What Wu and colleagues have added is a crucial piece of the puzzle: it's not that teenagers are bad at social learning. They're quite competent at it. They simply don't find reciprocity as rewarding. The selfish option carries relatively more weight in their internal calculations - not because of some moral failing, but because the neural architecture that makes cooperation feel good is still being wired up.

So What Do We Do With This?

The practical implications are rather pointed. If the problem were poor mentalizing, the solution would be teaching teenagers to better understand others' intentions - more perspective-taking exercises, more empathy training. But since adolescents already understand their partner's cooperative intentions perfectly well, the intervention needs to target something else entirely: making reciprocity feel more rewarding.

This could mean designing social environments where the benefits of cooperation are immediate, tangible, and personally meaningful to teenagers - rather than relying on the abstract satisfaction of having been a decent person. Because, as it turns out, your teenager's brain has done the maths on being decent, and it's currently getting a better rate of return elsewhere.

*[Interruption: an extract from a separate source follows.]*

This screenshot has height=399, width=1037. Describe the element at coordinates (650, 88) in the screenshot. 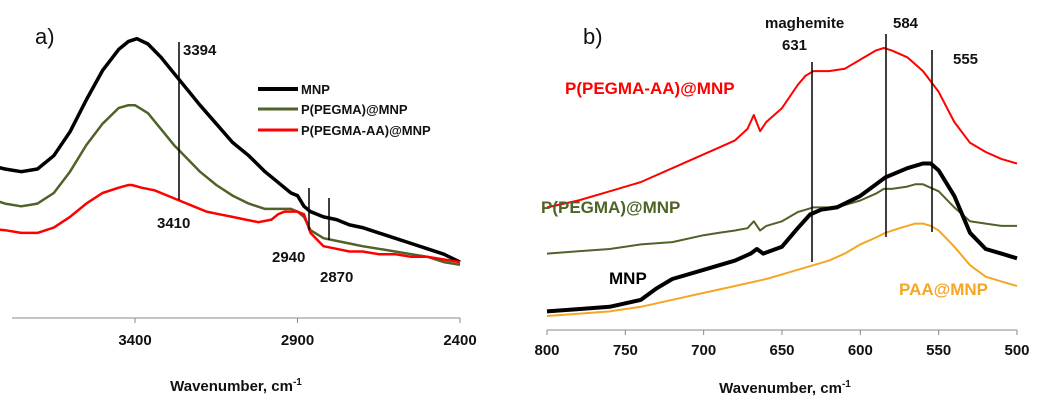

I see `series-label-p-pegma-aa-mnp: P(PEGMA-AA)@MNP` at that location.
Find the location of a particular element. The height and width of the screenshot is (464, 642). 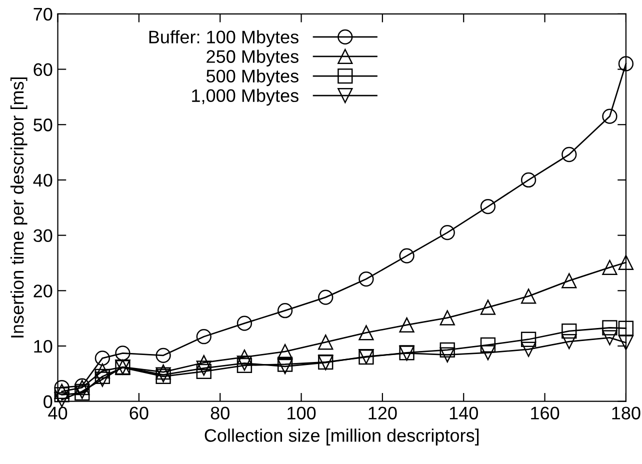

y-tick-label: 0 is located at coordinates (48, 402).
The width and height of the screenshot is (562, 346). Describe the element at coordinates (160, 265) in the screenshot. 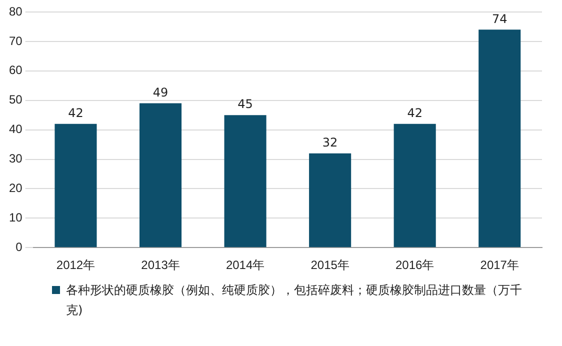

One suspects evolution will sort it out by their mid-twenties. In the meantime, perhaps take some comfort in knowing that when your teenager fails to reciprocate your kindness, it's nothing personal. Their reward circuitry simply hasn't received the software update yet.

References

  1. Wu, X., Fu, H., Aydogan, G., Feng, C., Qin, S., Zeng, Y., & Liu, C. (2026). The self-interest of adolescents overrules cooperation in social dilemmas. eLife, 12, e106840. https://doi.org/10.7554/eLife.106840 | PubMed

  2. Arain, M., Haque, M., Johal, L., Mathur, P., Nel, W., Rais, A., Sandhu, R., & Sharma, S. (2013). Maturation of the adolescent brain. Neuropsychiatric Disease and Treatment, 9, 449-461. https://doi.org/10.2147/NDT.S39776 | PMCID: PMC3621648

  3. Casey, B. J., Jones, R. M., & Hare, T. A. (2008). The adolescent brain. Annals of the New York Academy of Sciences, 1124(1), 111-126. https://doi.org/10.1196/annals.1440.010 | PMCID: PMC2475802

  4. Bolenz, F., Reiter, A. M. F., & Eppinger, B. (2017). Developmental changes in learning: Computational mechanisms and social influences. Developmental Cognitive Neuroscience, 25, 50-59. https://doi.org/10.1016/j.dcn.2017.06.009

  5. Zhang, L., & Bhatt, M. A. (2024). Learning to adaptively cooperate through social interactions during childhood and adolescence. npj Science of Learning, 11, 12. https://doi.org/10.1038/s41539-026-00423-9

Disclaimer: The image accompanying this article is for illustrative purposes only and does not depict actual experimental results, data, or biological mechanisms.